## Work order
With the pictures left out, reproduce exactly the lines from the one containing "You are a computer-use" through the final line of the entries.

The records: Begin

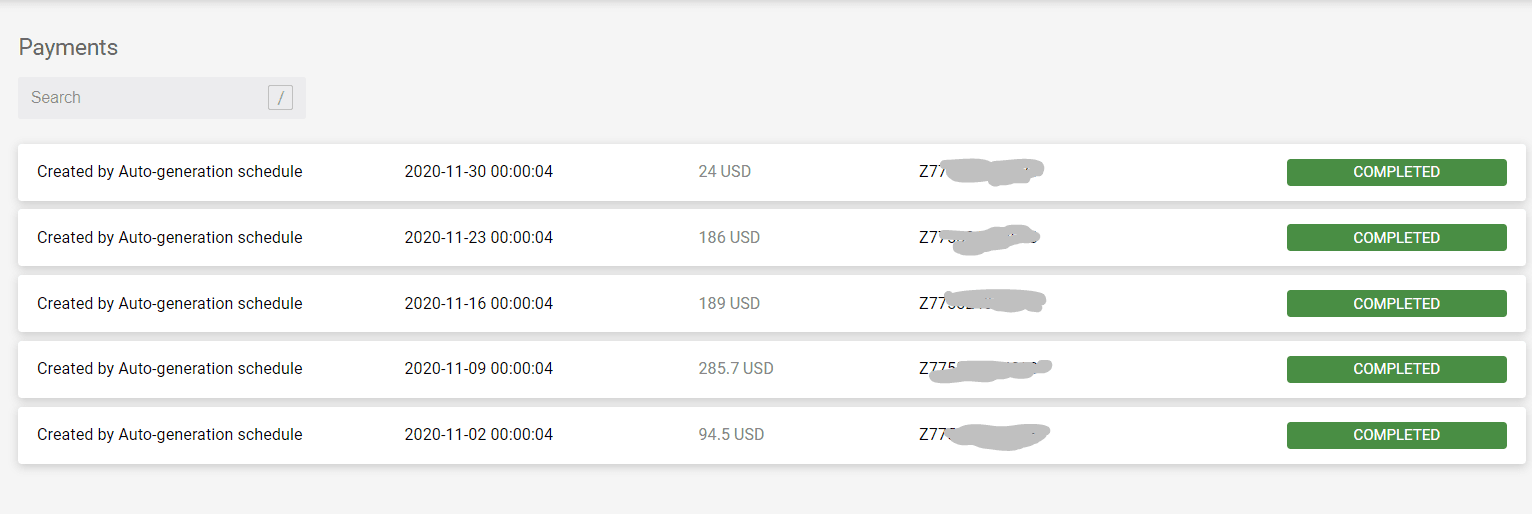Click the Payments section heading
This screenshot has height=514, width=1532.
point(68,47)
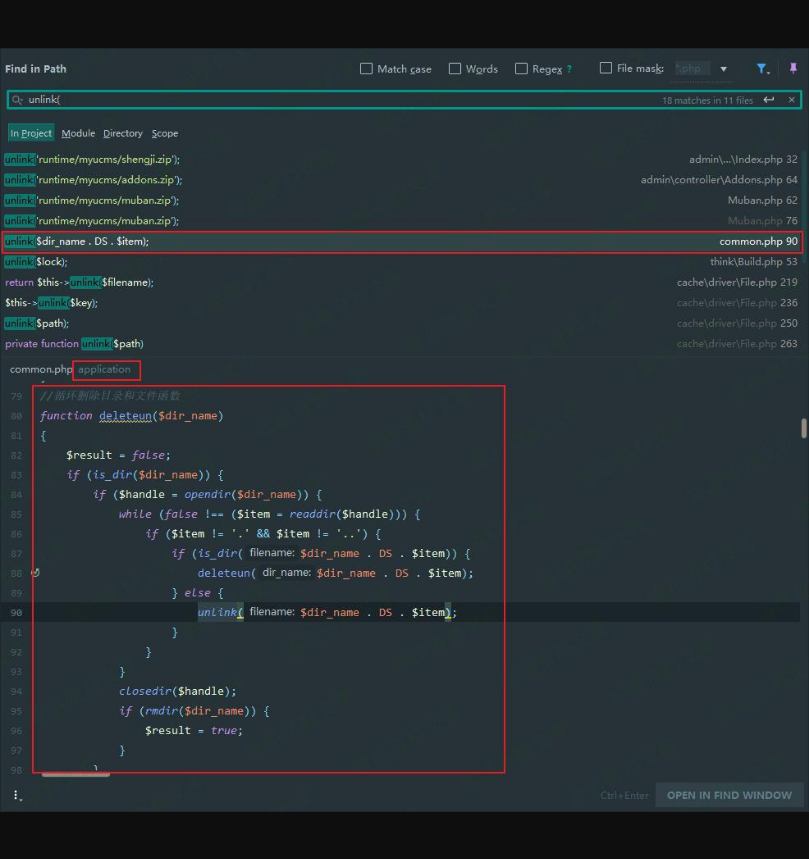The height and width of the screenshot is (859, 809).
Task: Select the Addons.php 64 search result
Action: (x=400, y=180)
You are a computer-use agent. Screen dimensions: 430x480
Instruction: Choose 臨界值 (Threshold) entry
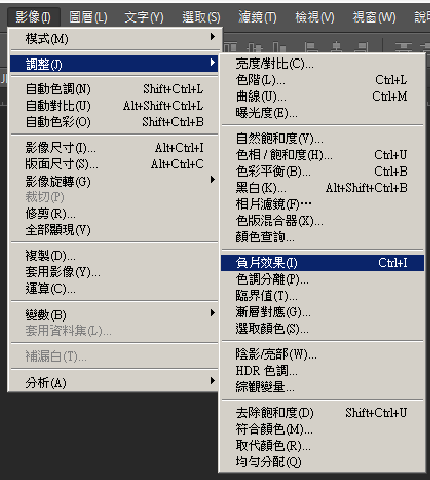pos(322,296)
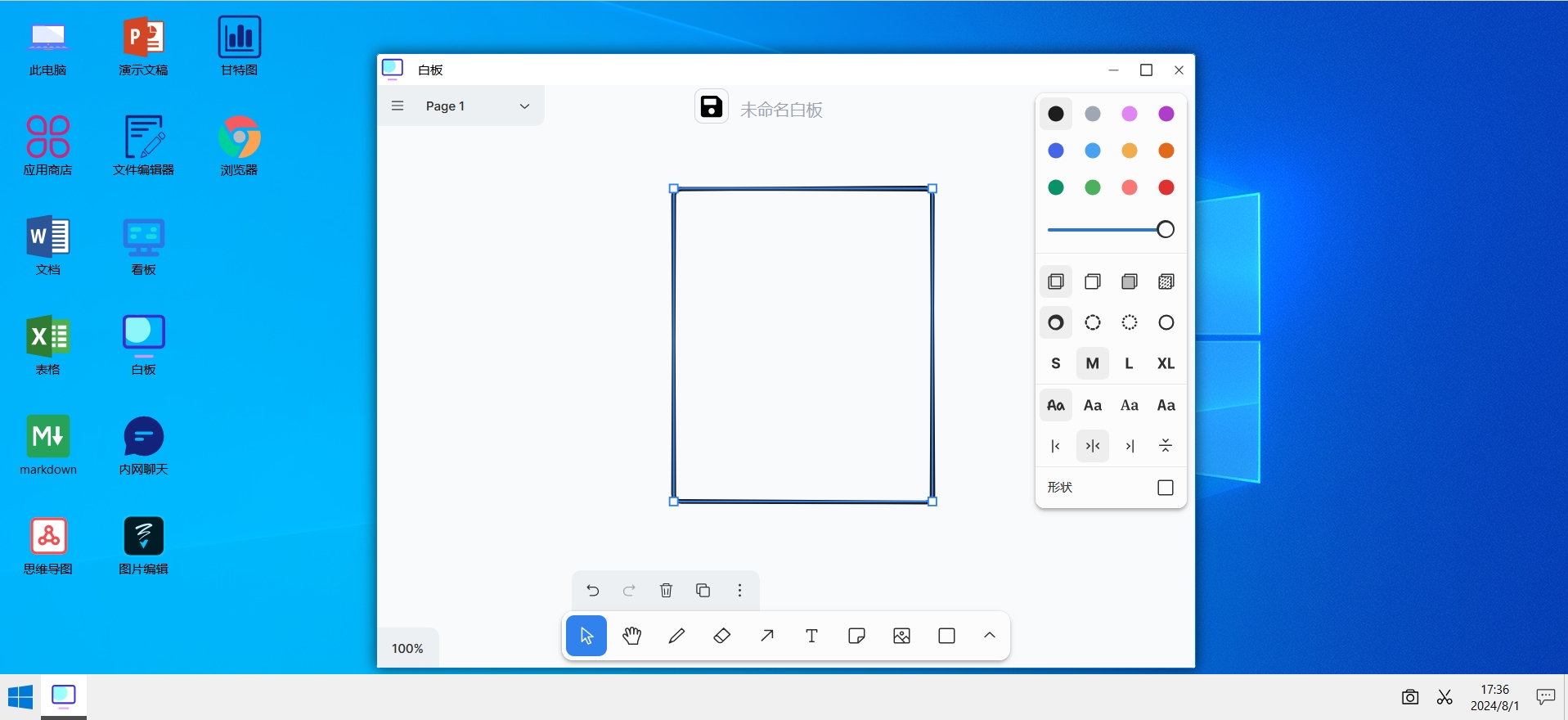Select the pencil draw tool
1568x720 pixels.
point(676,636)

The records: End

## Result
You are a computer-use agent. Screen dimensions: 430x480
Instruction: Choose 臨界值 (Threshold) entry
pos(322,296)
Select the pencil draw tool
1568x720 pixels.
point(676,636)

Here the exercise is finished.